» DATA FOR ANALYSIS:

+--

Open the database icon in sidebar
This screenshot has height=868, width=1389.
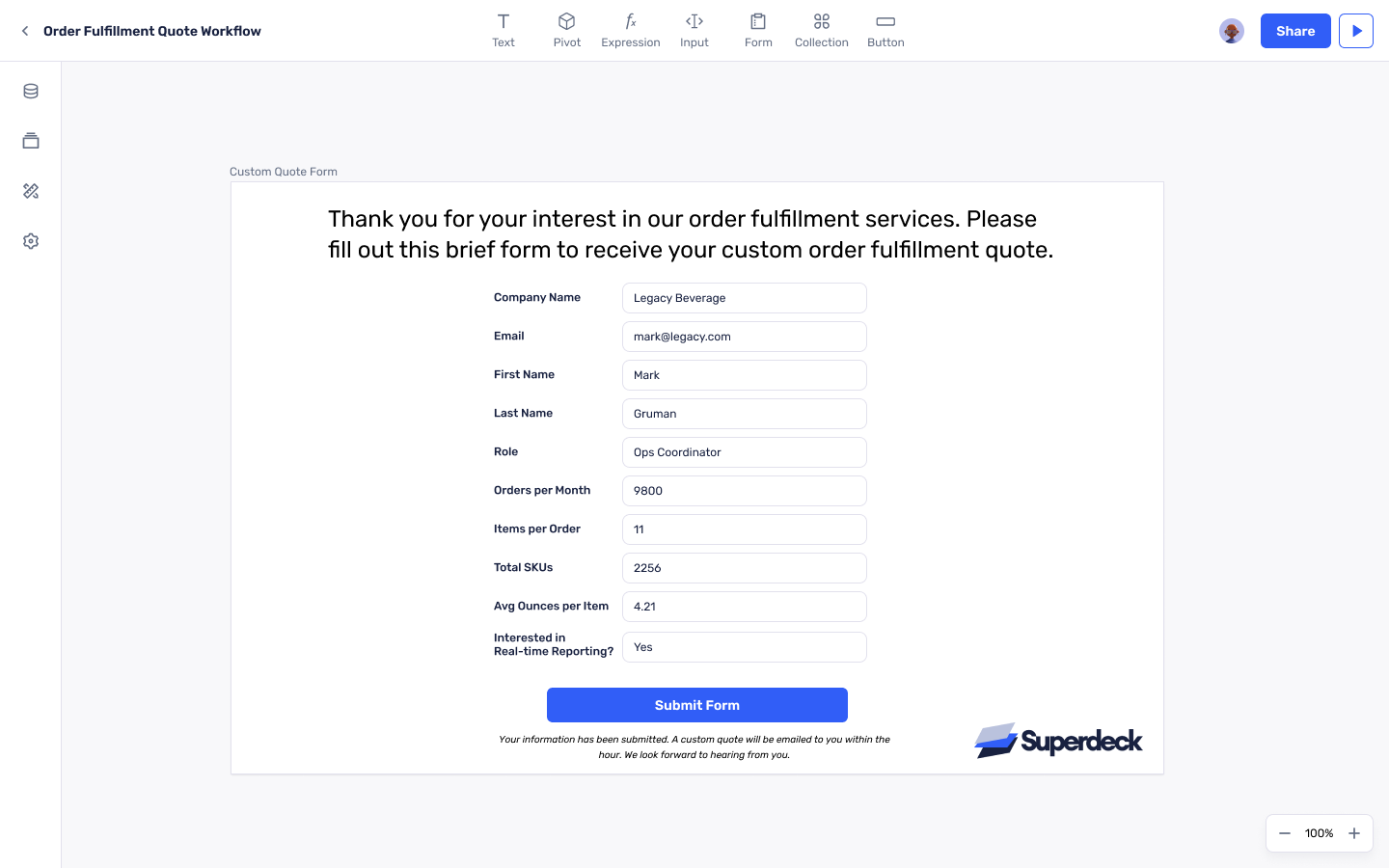click(31, 91)
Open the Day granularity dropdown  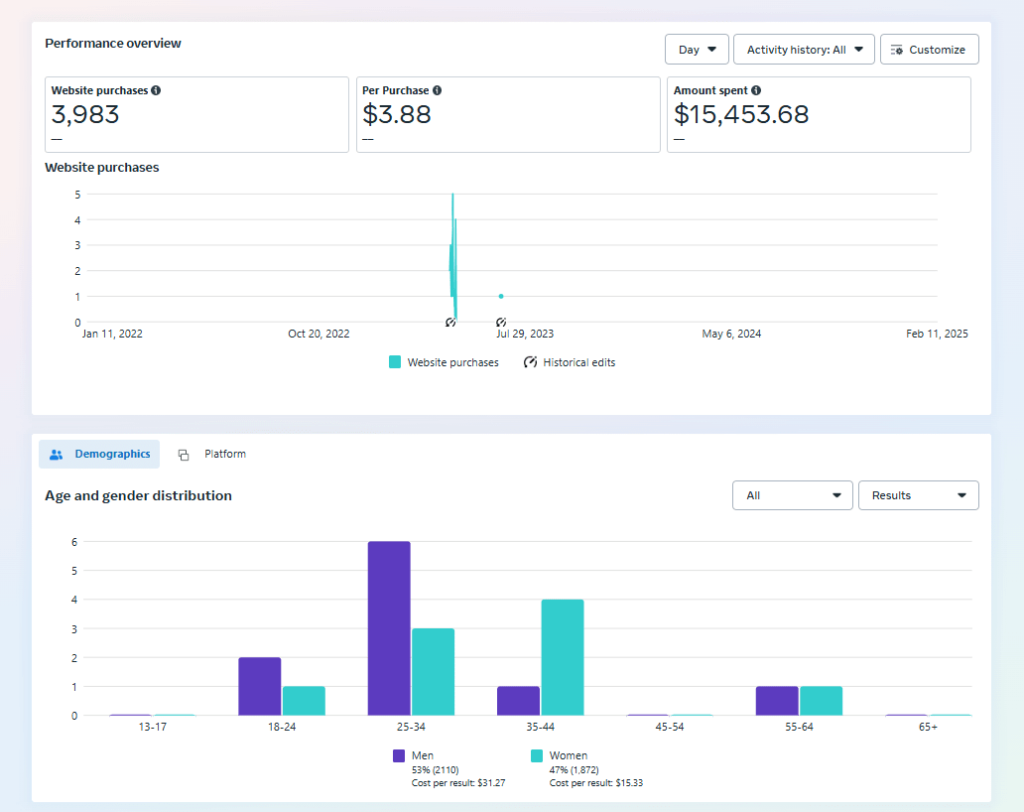(696, 50)
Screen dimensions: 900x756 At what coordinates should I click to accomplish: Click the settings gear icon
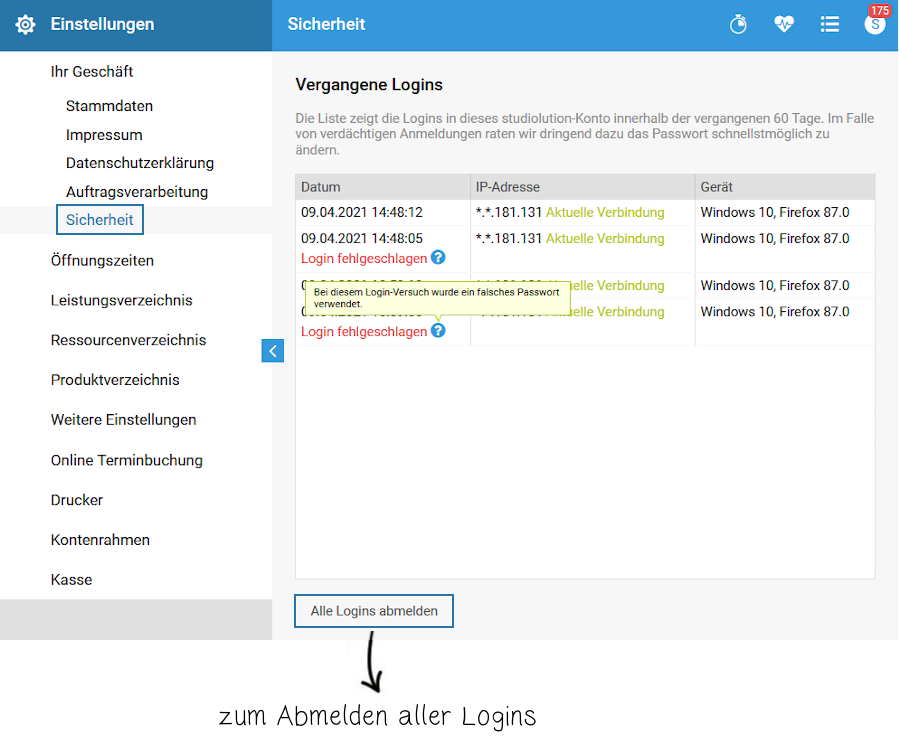[25, 25]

+--

» EXERCISE REQUIREMENTS:
The lines from the one containing "Screen dimensions: 900x756" to the last line of the records, both included: print exactly those and nothing else, leaving out any pictures.

» OUTPUT OF THE TASK:
Screen dimensions: 900x756 At what coordinates should I click to accomplish: Click the settings gear icon
[25, 25]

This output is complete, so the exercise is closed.